寫信費了半天時間,她不知道怎樣稱呼他。她不想連名帶姓一塊兒叫,那樣太生硬;她又不敢另叫他的名字,也許他會惱她。於是她開頭就寫:"你一猜就知道我是誰。"她繼續寫。"發生了那樣的事,我並不後悔。我愛你,這你最知道。我有時表現不好,喜好和人們打鬧,但我是幹淨的,這你最知道。自從那件事後,更堅定了我的決心。我要永遠和你在一塊兒,這你最知道。平時你不愛搭理我,我不怪你。都怪我不穩重,這你最知道。現在我和五星一起住在大芝娘家,我盡可能的每天都很高興。真希望你們過完年就快點回來。給我寫一封信吧,盼望來信。"

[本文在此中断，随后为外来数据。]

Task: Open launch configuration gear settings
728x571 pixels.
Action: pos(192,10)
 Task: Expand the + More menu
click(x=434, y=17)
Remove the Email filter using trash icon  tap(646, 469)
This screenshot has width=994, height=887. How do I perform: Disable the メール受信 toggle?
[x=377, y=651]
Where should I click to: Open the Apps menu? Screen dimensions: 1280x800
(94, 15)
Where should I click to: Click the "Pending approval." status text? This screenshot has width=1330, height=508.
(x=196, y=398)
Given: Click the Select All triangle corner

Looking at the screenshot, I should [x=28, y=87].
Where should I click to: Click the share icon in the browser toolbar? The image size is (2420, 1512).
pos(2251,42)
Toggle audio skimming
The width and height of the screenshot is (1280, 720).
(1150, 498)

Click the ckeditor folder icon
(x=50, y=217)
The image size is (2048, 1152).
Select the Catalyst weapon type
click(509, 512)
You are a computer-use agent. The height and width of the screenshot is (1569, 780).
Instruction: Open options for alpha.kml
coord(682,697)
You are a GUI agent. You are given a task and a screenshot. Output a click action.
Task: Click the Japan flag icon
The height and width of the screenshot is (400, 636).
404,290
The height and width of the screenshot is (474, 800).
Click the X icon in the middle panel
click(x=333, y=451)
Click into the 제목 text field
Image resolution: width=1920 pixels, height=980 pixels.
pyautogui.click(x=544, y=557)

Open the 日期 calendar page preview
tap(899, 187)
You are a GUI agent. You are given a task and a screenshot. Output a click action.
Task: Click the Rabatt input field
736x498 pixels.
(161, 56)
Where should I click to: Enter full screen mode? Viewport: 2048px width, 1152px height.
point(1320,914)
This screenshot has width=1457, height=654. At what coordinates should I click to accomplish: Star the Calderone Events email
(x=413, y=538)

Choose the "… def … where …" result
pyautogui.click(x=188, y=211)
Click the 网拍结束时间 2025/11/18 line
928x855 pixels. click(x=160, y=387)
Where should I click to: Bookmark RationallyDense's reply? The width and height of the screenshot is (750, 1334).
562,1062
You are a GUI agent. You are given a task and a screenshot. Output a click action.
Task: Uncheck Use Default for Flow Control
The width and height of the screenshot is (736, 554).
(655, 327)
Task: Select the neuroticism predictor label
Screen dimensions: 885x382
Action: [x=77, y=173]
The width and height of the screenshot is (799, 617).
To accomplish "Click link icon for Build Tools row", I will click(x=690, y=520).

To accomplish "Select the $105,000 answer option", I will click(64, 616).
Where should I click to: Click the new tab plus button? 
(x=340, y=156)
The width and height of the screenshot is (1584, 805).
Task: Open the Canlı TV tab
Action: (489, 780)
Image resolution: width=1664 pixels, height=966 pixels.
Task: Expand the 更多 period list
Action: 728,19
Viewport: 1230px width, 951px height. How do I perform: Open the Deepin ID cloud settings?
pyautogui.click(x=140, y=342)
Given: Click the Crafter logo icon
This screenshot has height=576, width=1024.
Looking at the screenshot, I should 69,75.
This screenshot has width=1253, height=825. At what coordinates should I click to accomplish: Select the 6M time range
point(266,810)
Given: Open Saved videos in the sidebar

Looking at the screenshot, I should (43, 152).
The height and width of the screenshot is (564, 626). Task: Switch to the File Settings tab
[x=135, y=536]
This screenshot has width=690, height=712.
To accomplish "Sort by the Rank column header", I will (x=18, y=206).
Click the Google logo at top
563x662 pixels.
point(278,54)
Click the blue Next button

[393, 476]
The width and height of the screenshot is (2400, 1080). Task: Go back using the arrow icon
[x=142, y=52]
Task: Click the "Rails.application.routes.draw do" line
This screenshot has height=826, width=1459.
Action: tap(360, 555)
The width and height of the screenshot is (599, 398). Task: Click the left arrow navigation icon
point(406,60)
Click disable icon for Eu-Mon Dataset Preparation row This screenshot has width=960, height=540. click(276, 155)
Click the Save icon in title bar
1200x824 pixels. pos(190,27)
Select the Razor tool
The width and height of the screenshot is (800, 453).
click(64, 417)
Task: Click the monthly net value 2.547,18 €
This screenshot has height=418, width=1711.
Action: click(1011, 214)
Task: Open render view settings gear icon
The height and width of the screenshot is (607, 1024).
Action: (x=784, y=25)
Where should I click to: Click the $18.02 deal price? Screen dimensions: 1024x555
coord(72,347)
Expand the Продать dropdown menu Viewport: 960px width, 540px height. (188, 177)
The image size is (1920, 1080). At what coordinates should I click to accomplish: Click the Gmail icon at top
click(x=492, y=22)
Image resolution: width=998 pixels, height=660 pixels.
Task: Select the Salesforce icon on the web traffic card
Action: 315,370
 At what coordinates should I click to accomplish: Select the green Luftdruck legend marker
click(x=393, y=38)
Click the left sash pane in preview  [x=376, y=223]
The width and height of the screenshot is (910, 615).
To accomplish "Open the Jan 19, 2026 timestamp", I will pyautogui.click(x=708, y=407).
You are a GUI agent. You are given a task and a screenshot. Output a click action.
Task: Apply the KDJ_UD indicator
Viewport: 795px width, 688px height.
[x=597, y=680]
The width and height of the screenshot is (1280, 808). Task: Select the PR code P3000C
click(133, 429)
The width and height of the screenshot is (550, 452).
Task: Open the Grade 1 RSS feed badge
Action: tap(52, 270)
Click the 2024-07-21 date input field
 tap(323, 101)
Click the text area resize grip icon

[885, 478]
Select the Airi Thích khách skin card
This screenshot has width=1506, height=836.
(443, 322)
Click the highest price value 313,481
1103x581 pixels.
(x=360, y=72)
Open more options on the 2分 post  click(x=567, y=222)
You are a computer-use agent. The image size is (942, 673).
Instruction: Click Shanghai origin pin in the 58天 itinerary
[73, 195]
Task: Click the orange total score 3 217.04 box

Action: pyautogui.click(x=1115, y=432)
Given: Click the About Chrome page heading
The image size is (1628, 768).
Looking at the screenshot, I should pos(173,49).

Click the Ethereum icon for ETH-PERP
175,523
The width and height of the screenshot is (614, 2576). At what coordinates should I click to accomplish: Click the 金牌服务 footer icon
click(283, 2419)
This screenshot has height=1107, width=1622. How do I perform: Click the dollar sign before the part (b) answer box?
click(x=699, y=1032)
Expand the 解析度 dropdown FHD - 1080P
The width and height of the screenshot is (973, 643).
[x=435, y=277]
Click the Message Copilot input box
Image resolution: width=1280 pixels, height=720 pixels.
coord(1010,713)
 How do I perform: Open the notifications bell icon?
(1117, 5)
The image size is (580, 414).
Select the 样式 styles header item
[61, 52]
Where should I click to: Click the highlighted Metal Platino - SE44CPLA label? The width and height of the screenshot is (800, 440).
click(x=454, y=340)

寫完信,沈小鳳借來小池的自行車,去縣郵局粘牢信封,粘牢郵票,把信投進郵筒。她終於體驗到寄信的愉快。
寄完信,她又去縣城商店給大芝娘買了桃酥,給五星買了糖塊,給自己買了漂白線和夠做兩對枕頭的白十字布。
晚上,當大芝娘的紡車又開始響時,沈小鳳在被窩裏問大芝娘:"嬸子,我想問你個事。"
"就等你問哩。"大芝娘搖著右胳膊,甩著左胳膊說。
"我打算繡兩副枕頭,繡什麼花樣合適?"
"男枕石榴女枕蓮。"大芝娘立時就明白沈小鳳的用意。
"去哪兒找花樣?"
"我給你替。"
第二天大芝娘就給沈小鳳替來了花樣。
一個正月,沈小鳳坐在炕上繡枕頭。在石榴和蓮花旁邊,她還組織下甜蜜的單詞,用拚音表示出來。把大芝娘看麻了眼。
一個正月,窗紙上有時有陽光,有時有寒風。有時沒有陽光,也沒有寒風。